Solriamfetol (Sunosi; Jazz Pharmaceuticals, Philadelphia, PA) has been approved by the Food and Drug Administration for the treatment of excessive daytime sleepiness in people with narcolepsy or obstructive sleep apnea (OSA) and is pending a scheduling decision from the Drug Enforcement Agency (DEA) in mid 2019.
After 12 weeks of treatment, the percentage of participants reported as having improvement on the Patient Global Impression of Change (PGI-C) was increased relative to placebo for both disorders. In individuals with OSA, the efficacy was similar for those who were or were not adherent to treatment of OSA with CPAP.

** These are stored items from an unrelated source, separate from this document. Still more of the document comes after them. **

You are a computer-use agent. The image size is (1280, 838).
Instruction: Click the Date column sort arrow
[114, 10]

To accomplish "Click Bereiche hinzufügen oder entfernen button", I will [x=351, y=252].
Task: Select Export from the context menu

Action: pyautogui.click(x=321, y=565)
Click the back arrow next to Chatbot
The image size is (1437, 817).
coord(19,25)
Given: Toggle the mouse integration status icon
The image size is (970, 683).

Jed Black, MD, senior vice president, sleep and CNS Medicine at Jazz Pharmaceuticals and adjunct professor, Stanford University Medical Center, Stanford Center for Sleep Sciences and Medicine, said “What is exciting about Sunosi is that it demonstrates relatively large treatment effects in both the narcolepsy population and the OSA population for the symptom of excessive daytime sleepiness. The effects of excessive daytime sleepiness are profoundly debilitating for these individuals. We encourage clinicians to treat the patient’s excessive daytime sleepiness appropriately and recognize this means optimizing the patient’s primary airway therapy as a first step. Additionally, we are pleased to give clinicians and patients another tool for treating excessive daytime sleepiness.”
The TONES 4 study enrolled participants with OSA who had ESS scores of 10 or more, mean sleep latency less than 30 minutes, and were either currently treated with primary airway therapy, or had attempted use of primary airway therapy for OSA. Further analysis from the study evaluated how participants were titrated to different doses over time and baseline characteristics associated with titration to higher or lower doses. Within the study, participants initiated solriamfetol at a dose of 75 mg and were able to titrate up or down 1 dose level (to 150 mg or a maximum dose of 300 mg) every 3 days after consultation with their clinician over a 2-week period. After titration, participants remained on a stable dose for 2 weeks. Participants receiving 75 mg, 150 mg, or 300 mg of solriamfetol during the stable-dose phase reported improvement 91.3%, 88%, and 75%, respectively.
In open-label studies, participants with narcolepsy (n = 226) or OSA (n = 417) had sustained improvements in quality-of-life (QoL) measures for up to 52 weeks of treatment. Participants mean Functional Outcomes of Sleep Questionnaire short version (FOSQ-10) scores improved by 3.7 points from baseline, and the magnitude of improvement was similar for those with OSA or narcolepsy. Work impairments decreased as measured by the Work Productivity and Activity Impairment Questionnaire: Specific Health Problem scale (WPAI:SHP) by 25% or more. The overall health state of participants also improved as measured by increases in the Short Form Health Survey version 2 (SF-36v2) (mean 3.1 +/- 6.9 for physical component summary score; 4.3 +/- 8.4 for mental component summary score).
The most frequent adverse effects of solriamfetol reported in a long-term, open-label study are headache, nausea, decreased appetite, anxiety, nasopharyngitis, diarrhea, and dry mouth, the incidence of which were similar in those with OSA or narcolepsy.
In a human abuse liability study, the abuse potential of solriamfetol was assessed relative to phentermine, a schedule IV medication. Results from this clinical study demonstrated that solriamfetol (at doses 2, 4, and 8 times the maximum recommended daily dose) produced Drug Liking scores similar to or lower than phentermine.